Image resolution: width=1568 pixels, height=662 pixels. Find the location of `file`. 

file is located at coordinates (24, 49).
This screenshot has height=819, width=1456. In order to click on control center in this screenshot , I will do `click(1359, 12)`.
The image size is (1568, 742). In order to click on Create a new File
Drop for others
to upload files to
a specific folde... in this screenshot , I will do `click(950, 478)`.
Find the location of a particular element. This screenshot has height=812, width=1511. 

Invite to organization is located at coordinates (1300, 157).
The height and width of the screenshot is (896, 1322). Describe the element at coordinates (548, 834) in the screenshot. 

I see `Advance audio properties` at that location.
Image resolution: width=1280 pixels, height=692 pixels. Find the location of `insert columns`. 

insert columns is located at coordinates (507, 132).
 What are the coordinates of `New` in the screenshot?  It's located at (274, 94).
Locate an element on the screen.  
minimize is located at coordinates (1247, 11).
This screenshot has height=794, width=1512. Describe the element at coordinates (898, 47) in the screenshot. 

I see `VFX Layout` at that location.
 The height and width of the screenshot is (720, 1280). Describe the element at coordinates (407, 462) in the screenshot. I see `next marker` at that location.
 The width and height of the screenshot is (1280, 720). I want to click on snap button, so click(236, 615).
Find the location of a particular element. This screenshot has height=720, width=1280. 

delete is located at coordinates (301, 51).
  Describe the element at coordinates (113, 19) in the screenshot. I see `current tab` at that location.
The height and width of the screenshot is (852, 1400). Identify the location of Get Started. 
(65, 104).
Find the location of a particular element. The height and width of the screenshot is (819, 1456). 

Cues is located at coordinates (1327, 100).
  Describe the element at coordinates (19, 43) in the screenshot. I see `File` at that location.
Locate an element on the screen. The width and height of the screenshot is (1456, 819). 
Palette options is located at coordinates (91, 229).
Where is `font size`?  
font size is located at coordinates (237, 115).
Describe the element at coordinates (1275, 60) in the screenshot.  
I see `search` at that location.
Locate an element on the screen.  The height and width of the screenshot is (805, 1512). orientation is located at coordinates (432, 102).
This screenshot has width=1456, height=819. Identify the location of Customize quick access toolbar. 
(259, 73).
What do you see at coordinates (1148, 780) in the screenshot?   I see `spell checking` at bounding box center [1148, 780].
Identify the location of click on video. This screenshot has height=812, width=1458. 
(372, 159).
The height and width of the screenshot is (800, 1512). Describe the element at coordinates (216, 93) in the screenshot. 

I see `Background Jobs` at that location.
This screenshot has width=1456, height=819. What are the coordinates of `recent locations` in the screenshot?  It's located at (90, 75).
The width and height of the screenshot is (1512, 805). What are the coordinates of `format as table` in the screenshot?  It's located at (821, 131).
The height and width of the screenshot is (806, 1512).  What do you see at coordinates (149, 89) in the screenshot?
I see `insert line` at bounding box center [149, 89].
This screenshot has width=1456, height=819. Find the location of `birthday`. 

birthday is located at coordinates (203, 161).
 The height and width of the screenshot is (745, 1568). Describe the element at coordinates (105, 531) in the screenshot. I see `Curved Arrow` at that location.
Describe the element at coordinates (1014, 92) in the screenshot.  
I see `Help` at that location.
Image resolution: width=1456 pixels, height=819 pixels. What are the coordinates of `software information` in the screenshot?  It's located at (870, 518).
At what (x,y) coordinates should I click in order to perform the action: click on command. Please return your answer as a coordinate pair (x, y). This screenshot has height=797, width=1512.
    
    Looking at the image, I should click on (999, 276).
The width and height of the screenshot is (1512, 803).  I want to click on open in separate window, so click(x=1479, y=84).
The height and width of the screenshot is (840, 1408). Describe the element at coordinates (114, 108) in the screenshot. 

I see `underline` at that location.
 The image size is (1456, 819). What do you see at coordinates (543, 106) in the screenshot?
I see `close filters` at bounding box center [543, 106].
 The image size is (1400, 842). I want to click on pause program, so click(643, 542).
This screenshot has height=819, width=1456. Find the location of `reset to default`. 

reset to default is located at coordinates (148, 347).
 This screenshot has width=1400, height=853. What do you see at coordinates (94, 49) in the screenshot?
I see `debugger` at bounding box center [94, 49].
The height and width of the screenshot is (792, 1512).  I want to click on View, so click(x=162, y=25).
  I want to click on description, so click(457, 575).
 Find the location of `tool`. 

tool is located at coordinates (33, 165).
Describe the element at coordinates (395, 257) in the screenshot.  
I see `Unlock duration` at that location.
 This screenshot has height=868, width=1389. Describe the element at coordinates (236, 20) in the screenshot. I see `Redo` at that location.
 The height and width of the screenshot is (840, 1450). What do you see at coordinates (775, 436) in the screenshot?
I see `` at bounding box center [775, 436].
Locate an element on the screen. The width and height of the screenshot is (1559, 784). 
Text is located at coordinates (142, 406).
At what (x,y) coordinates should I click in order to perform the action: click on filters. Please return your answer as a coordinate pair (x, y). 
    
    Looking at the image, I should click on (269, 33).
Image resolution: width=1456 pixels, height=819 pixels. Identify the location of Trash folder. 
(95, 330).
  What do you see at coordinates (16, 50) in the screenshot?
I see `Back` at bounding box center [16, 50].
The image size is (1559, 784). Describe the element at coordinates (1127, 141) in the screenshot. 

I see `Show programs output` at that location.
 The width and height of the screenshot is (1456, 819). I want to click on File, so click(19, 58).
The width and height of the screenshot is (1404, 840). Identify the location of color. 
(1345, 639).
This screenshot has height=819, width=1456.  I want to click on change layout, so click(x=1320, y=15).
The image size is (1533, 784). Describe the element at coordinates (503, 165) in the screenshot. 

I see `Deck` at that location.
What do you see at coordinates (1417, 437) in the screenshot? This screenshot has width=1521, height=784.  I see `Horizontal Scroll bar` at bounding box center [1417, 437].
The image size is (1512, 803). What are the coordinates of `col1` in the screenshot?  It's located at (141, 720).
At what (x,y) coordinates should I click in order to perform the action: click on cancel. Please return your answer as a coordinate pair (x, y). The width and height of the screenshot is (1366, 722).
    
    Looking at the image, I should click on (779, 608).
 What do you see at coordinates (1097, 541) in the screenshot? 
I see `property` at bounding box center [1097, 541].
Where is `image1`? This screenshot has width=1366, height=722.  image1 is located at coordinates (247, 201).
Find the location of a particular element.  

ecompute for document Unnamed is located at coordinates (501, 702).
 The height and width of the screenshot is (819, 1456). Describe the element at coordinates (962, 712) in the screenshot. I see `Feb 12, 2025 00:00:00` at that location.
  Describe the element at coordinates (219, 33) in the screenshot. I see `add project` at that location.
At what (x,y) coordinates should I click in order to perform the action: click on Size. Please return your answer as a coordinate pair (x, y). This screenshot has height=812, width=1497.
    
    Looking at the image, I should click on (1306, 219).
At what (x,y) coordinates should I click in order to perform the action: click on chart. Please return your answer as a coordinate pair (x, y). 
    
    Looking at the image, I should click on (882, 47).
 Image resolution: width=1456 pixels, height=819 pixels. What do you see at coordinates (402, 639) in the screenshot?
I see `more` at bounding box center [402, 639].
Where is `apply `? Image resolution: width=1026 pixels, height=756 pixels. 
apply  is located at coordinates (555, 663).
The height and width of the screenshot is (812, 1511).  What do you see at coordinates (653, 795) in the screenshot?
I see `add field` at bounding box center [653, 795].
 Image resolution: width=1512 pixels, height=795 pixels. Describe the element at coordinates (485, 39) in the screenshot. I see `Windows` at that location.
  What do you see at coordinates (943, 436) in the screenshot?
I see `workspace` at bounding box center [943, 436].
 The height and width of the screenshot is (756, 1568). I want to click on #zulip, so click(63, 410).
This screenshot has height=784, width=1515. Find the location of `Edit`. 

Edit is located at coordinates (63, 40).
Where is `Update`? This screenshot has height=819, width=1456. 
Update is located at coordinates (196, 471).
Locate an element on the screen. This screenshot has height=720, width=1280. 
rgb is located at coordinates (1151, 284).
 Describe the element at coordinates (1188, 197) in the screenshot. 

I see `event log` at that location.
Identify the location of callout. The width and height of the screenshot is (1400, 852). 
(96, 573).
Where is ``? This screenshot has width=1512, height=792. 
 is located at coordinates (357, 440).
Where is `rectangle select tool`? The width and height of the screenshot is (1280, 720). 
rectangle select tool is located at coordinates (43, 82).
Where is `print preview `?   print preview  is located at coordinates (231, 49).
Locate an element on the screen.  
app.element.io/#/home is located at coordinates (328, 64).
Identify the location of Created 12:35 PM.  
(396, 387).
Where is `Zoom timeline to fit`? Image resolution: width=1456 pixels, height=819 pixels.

Stated task: Reproduce the items above unchanged, everything from the line containing "The width and height of the screenshot is (1404, 840)." down to the line containing "What do you see at coordinates (1417, 437)", including both of those lines.

Written solution:
The width and height of the screenshot is (1404, 840). Identify the location of color. 
(1345, 639).
This screenshot has height=819, width=1456.  I want to click on change layout, so click(x=1320, y=15).
The image size is (1533, 784). Describe the element at coordinates (503, 165) in the screenshot. 

I see `Deck` at that location.
What do you see at coordinates (1417, 437) in the screenshot? This screenshot has width=1521, height=784.  I see `Horizontal Scroll bar` at bounding box center [1417, 437].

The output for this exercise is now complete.